PAGE EXCERPT:
----------------------------------------

TSP Funds/SPIA

Is anyone familiar Thrift Savings Plans? My father has retired and has a Thrift Savings Plan account. He would like to get a single premium immediate annuity. It appears like the only option for this is Metlife who has an exclusive contract to do them other than rolling the funds to an IRA first. Am I understanding this correctly?

Thanks in advance.
 
My advice would be to shop around. Once he moves his money over to a SPIA, it'll be annuitized, and once you start annuitization, you can't stop it. What type of payout is your father looking for (ex. Life only, Life + 10 year period certain, Joint payments)? You are correct that moving the money to another carrier will convert the TSP to an IRA, but it'll be a tax-free exchange as long as you are transferring it. The only problem I see with SPIA's right now is that 1. - rates are too low, and 2. - your father looses control of the money. Don't get me wrong, there is definitely a need/fit for SPIA's, even in todays environment. I would find out what your fathers goals are with the money, and what he's trying to accomplish, then go from there.
 
guardiansatx said:
Is anyone familiar Thrift Savings Plans? My father has retired and has a Thrift Savings Plan account. He would like to get a single premium immediate annuity. It appears like the only option for this is Metlife who has an exclusive contract to do them other than rolling the funds to an IRA first. Am I understanding this correctly?

Thanks in advance.

I've seen ANICO quoting better monthly income and its a simple fix to rollover the funds to another companies SPIA.
 
Is anyone familiar Thrift Savings Plans? My father has retired and has a Thrift Savings Plan account. He would like to get a single premium immediate annuity. It appears like the only option for this is Metlife who has an exclusive contract to do them other than rolling the funds to an IRA first. Am I understanding this correctly?

Thanks in advance.

----------------------------------------

SOURCE DATA:
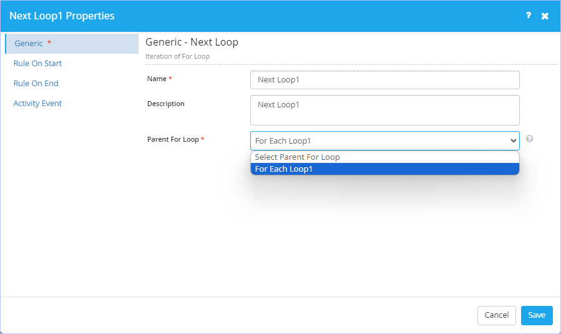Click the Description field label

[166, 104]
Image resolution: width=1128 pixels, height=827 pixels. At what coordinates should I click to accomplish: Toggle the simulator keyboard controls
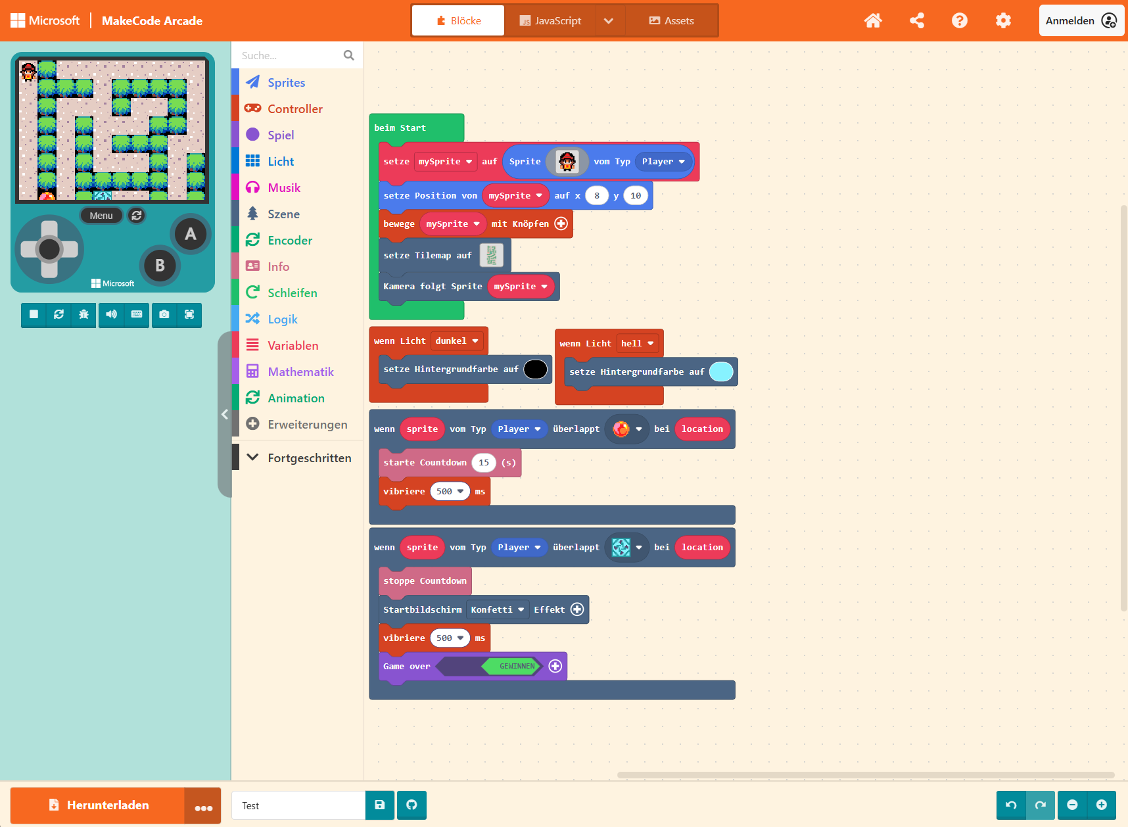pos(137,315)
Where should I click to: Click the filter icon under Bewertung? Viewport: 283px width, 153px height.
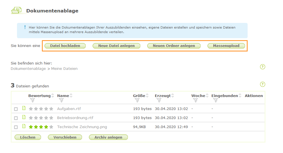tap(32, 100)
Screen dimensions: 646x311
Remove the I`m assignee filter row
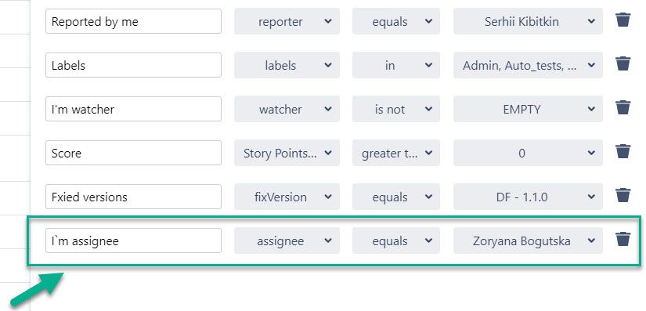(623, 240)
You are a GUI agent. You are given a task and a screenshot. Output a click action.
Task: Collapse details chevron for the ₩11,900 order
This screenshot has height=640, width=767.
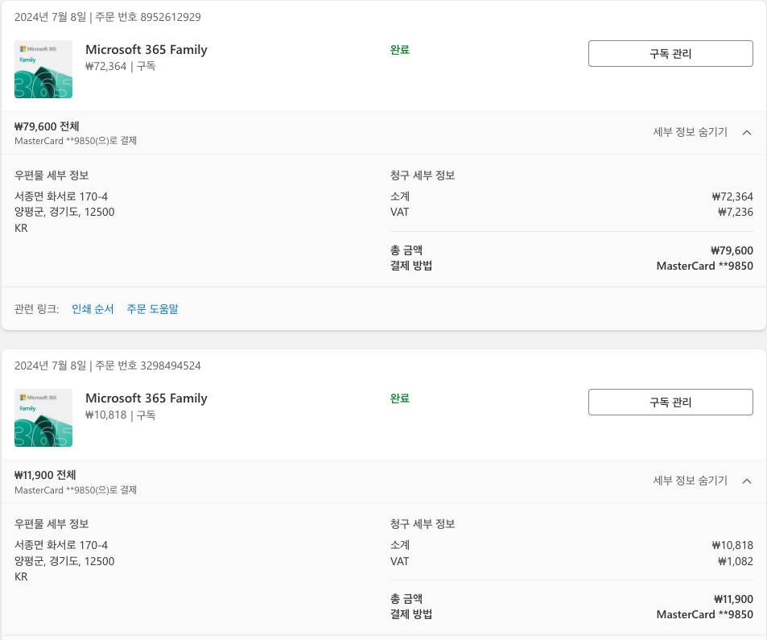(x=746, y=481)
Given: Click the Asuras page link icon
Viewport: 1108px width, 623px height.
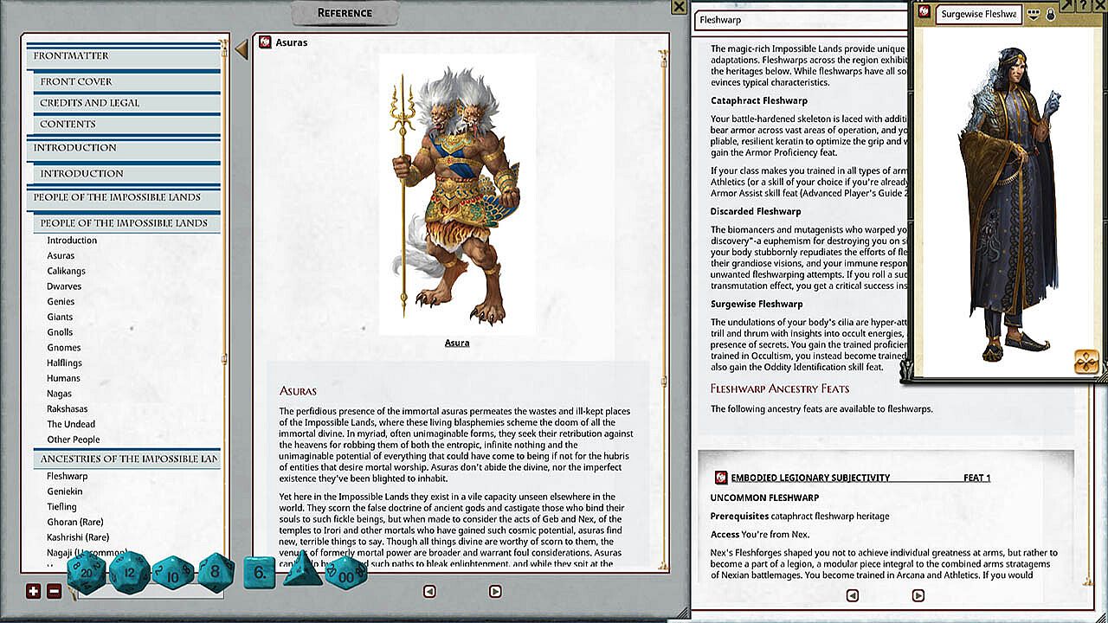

----------------------------------------

TASK REQUIREMENTS:
A - Extract the full forum thread about TSP funds and annuities, word for word.
B - Copy the records from the line containing "Where should I" through the end of the records, including both ends, and omit the pictures.

LIST OF SOLUTIONS:
A -
TSP Funds/SPIA

Is anyone familiar Thrift Savings Plans? My father has retired and has a Thrift Savings Plan account. He would like to get a single premium immediate annuity. It appears like the only option for this is Metlife who has an exclusive contract to do them other than rolling the funds to an IRA first. Am I understanding this correctly?

Thanks in advance.
 
My advice would be to shop around. Once he moves his money over to a SPIA, it'll be annuitized, and once you start annuitization, you can't stop it. What type of payout is your father looking for (ex. Life only, Life + 10 year period certain, Joint payments)? You are correct that moving the money to another carrier will convert the TSP to an IRA, but it'll be a tax-free exchange as long as you are transferring it. The only problem I see with SPIA's right now is that 1. - rates are too low, and 2. - your father looses control of the money. Don't get me wrong, there is definitely a need/fit for SPIA's, even in todays environment. I would find out what your fathers goals are with the money, and what he's trying to accomplish, then go from there.
 
guardiansatx said:
Is anyone familiar Thrift Savings Plans? My father has retired and has a Thrift Savings Plan account. He would like to get a single premium immediate annuity. It appears like the only option for this is Metlife who has an exclusive contract to do them other than rolling the funds to an IRA first. Am I understanding this correctly?

Thanks in advance.

I've seen ANICO quoting better monthly income and its a simple fix to rollover the funds to another companies SPIA.
 
Is anyone familiar Thrift Savings Plans? My father has retired and has a Thrift Savings Plan account. He would like to get a single premium immediate annuity. It appears like the only option for this is Metlife who has an exclusive contract to do them other than rolling the funds to an IRA first. Am I understanding this correctly?

Thanks in advance.

B -
Where should I click to: Click the filter icon under Bewertung? Viewport: 283px width, 153px height.
tap(32, 100)
Screen dimensions: 646x311
Remove the I`m assignee filter row
(623, 240)
You are a GUI agent. You are given a task and a screenshot. Output a click action.
Task: Collapse details chevron for the ₩11,900 order
This screenshot has height=640, width=767.
(x=746, y=481)
Given: Click the Asuras page link icon
Viewport: 1108px width, 623px height.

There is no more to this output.